--- start of EXTRACTED INFORMATION ---

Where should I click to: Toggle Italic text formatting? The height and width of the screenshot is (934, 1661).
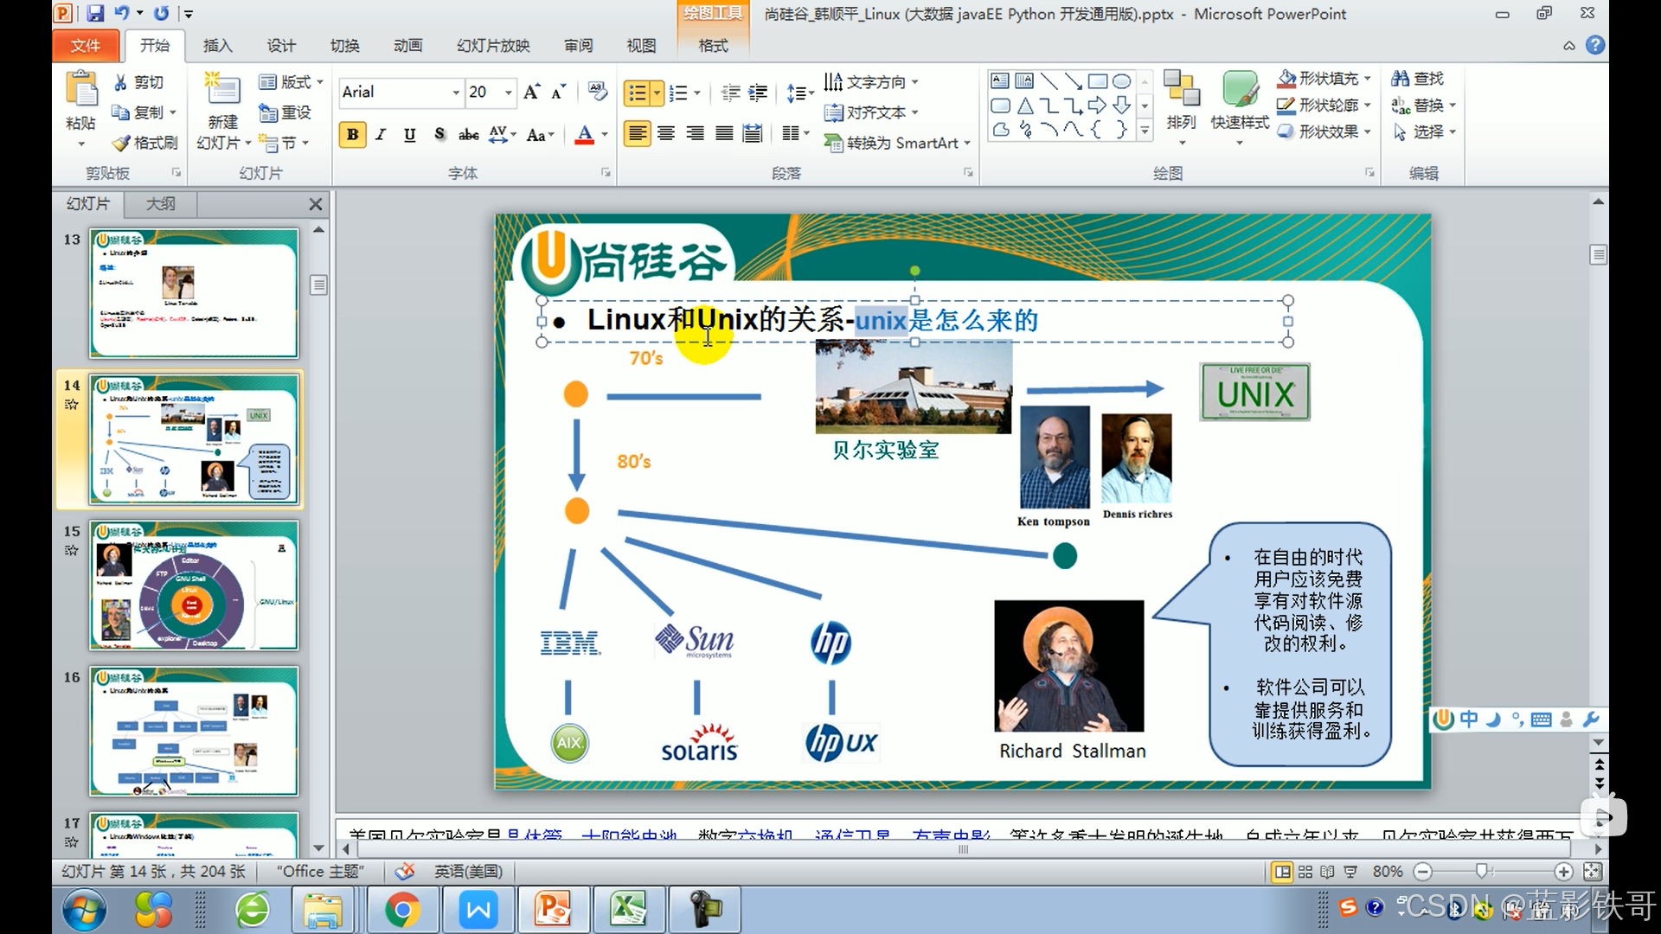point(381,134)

--- end of EXTRACTED INFORMATION ---
--- start of EXTRACTED INFORMATION ---

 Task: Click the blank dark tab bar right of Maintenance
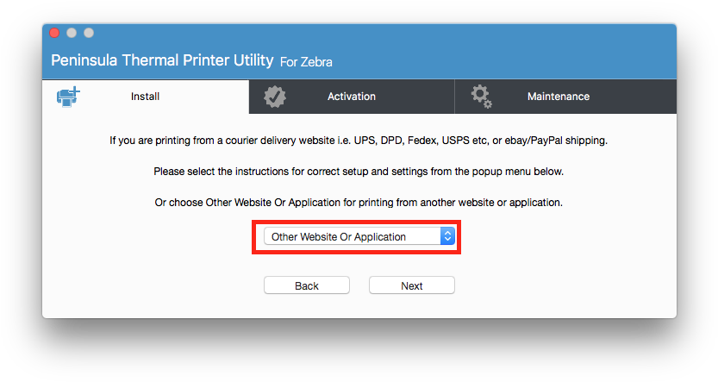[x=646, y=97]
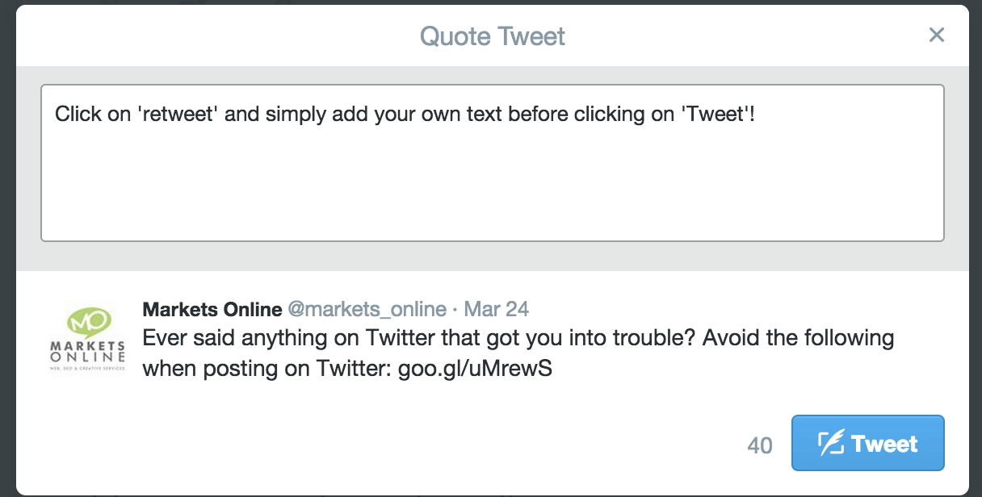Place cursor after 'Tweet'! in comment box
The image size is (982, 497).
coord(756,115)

--- end of EXTRACTED INFORMATION ---
--- start of EXTRACTED INFORMATION ---

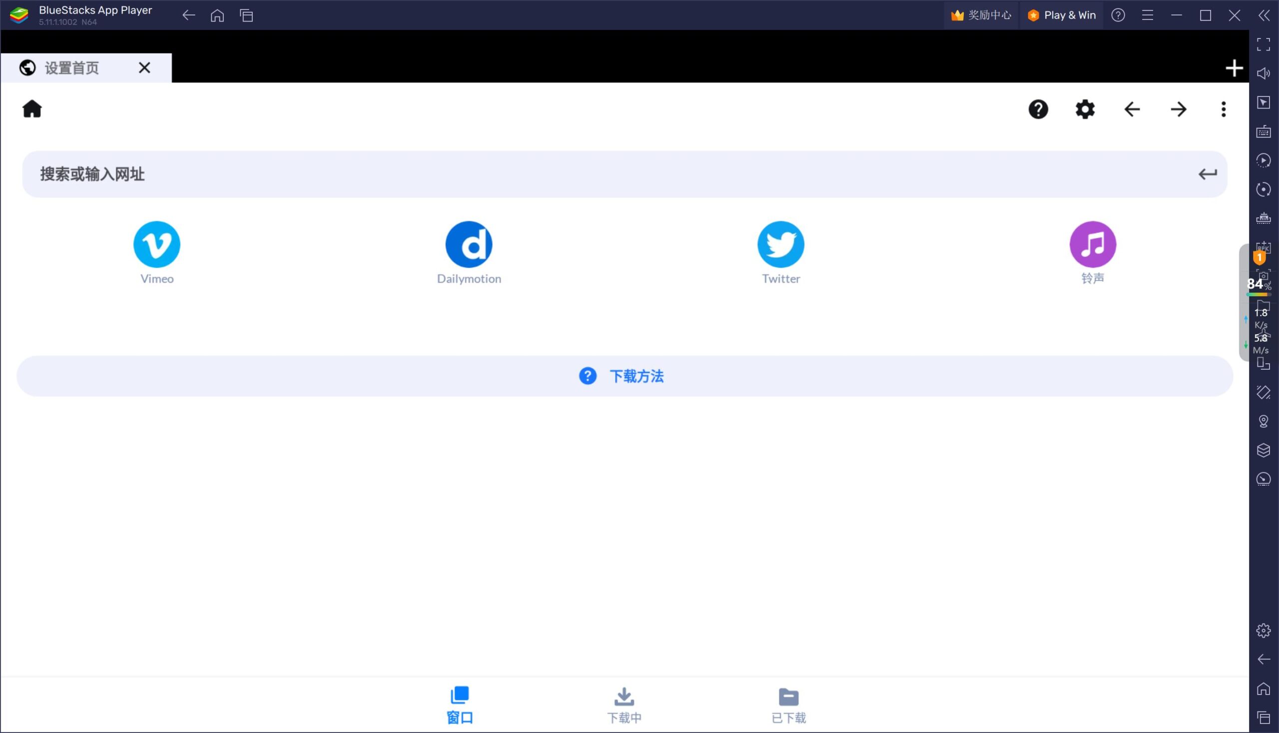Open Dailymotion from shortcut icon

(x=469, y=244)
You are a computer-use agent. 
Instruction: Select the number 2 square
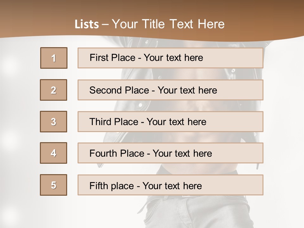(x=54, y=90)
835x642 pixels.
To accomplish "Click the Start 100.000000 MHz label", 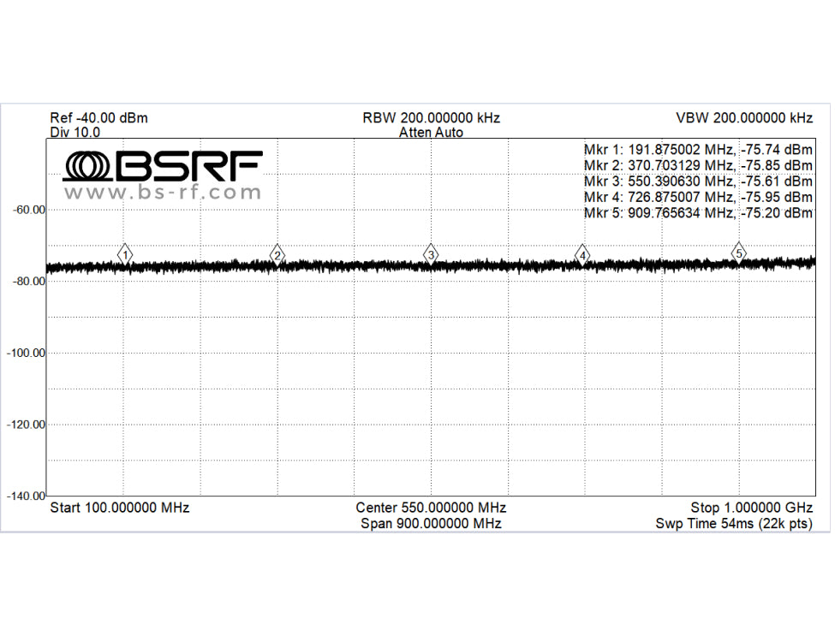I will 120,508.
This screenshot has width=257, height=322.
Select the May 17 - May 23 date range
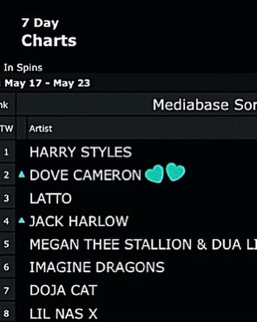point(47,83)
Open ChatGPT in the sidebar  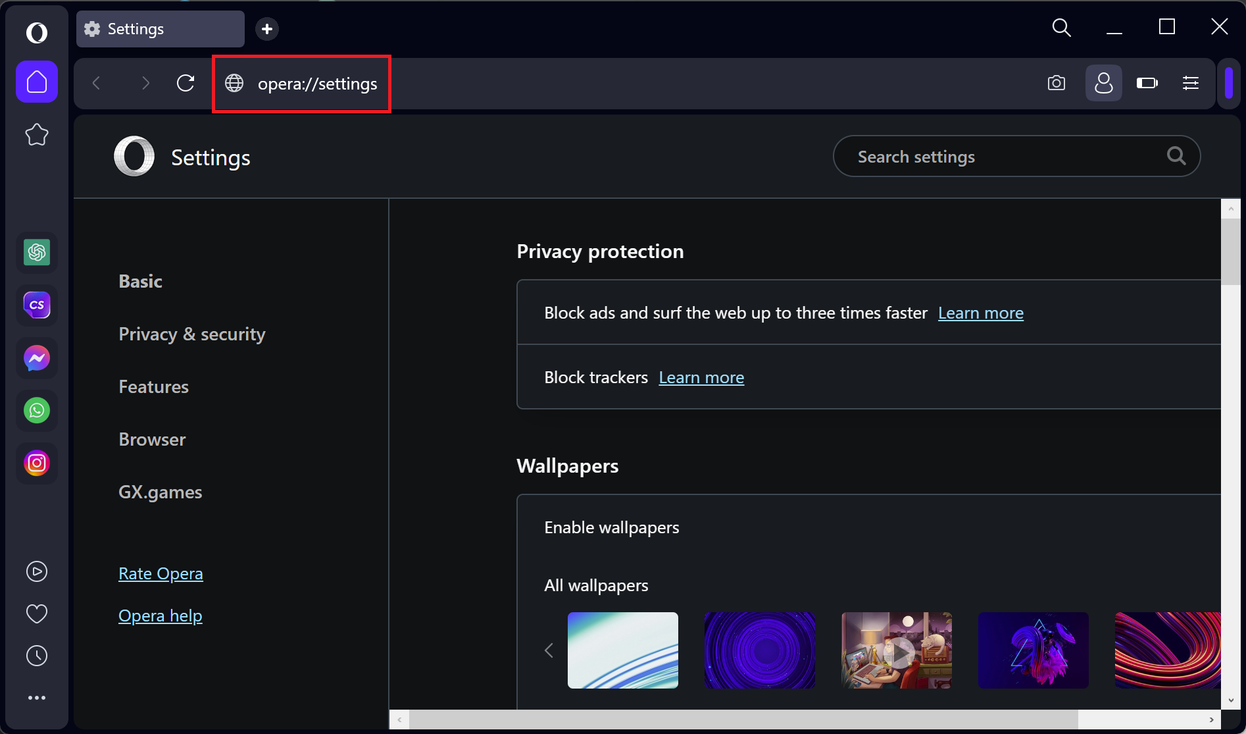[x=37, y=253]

--- end of EXTRACTED INFORMATION ---

#### PROBLEM STATEMENT:
Write out the stretch of material from the line containing "Where should I" through the line containing "point(381,134)", leaving the pictures out of your answer.

#### THE REPLY:
Where should I click to: Toggle Italic text formatting? The height and width of the screenshot is (934, 1661).
point(381,134)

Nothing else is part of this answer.